OKTA is huge at this. Elastic has this as their business plan. Zscaler is hyper focused on two products at present, the newer is recent. Zscaler has many adjacencies it can move into. Twilio is doing this as they moved from their basic messaging to higher valued packaged services. Mongo…TEAM…
You get the drift. Taking your core and leveraging it into adjacencies.
Amazon’s next high margin adjacency is advertising enablement like TTD and Google do. Amazon’s world’s largest group of merchants is an enormous point of leverage here. Amazon prime was enabled only because of the mass of unprofitable retail businesses. They laughed but Bezos saw the power in owning the eyeballs of the masses and their merchants.
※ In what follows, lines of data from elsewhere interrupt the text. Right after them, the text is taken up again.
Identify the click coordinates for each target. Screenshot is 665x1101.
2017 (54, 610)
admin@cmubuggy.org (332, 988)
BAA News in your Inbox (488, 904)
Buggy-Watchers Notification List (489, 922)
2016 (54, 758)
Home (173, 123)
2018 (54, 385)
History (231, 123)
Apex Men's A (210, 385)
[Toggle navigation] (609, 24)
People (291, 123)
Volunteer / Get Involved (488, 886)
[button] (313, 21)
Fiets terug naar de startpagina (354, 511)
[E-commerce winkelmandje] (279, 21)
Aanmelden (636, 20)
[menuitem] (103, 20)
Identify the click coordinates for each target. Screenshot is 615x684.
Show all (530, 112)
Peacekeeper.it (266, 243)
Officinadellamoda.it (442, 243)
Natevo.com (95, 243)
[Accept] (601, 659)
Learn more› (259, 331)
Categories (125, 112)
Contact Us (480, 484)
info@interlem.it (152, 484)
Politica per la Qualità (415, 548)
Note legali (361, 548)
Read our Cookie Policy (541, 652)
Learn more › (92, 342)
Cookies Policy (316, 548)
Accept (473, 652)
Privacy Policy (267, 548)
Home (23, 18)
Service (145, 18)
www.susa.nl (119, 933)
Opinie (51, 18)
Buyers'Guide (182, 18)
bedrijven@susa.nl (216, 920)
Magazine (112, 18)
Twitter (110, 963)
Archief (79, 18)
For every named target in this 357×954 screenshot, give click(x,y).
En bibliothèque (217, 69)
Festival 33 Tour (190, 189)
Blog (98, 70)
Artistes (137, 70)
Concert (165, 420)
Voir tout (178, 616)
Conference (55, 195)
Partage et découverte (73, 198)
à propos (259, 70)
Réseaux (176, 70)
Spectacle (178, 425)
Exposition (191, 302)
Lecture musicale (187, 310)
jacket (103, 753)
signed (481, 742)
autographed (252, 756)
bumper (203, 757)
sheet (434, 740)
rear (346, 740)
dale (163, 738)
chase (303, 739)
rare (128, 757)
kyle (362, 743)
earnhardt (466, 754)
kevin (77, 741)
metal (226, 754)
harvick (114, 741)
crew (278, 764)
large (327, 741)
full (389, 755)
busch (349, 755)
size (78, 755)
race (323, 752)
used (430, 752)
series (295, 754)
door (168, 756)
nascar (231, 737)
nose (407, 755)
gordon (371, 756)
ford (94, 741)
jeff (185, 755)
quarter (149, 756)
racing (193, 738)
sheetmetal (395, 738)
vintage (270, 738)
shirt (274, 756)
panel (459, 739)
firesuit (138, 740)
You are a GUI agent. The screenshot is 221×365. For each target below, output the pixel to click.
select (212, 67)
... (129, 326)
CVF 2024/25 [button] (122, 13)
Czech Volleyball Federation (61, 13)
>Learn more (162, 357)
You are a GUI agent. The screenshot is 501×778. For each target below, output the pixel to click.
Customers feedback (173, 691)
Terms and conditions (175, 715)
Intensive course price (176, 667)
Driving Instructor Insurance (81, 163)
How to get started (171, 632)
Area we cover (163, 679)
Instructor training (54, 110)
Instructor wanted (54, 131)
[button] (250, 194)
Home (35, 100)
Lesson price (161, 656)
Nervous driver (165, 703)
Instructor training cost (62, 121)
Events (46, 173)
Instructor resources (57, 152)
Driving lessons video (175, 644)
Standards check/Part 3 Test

Amazon appears to be the ultimate optionality creator. Close running w Microsoft and how it leveraged and continues to leverage the dominance it creates on the desktop computer.
Google…you are correct, nothing has worked much beyond their core ad business. Seems autonomous driving with Waymo is their big hope. But that is not really an adjacency like their cloud titan business is.
Anyways leveraging your core business to move into and dominate adjacencies. That is the optionality that has created the giants of modern time and we see this w so many of the companies we follow now.
Look at Nvidia. They took the GPU and turned it into the engine of AI world wide! Little crypto currency hang over not withstanding.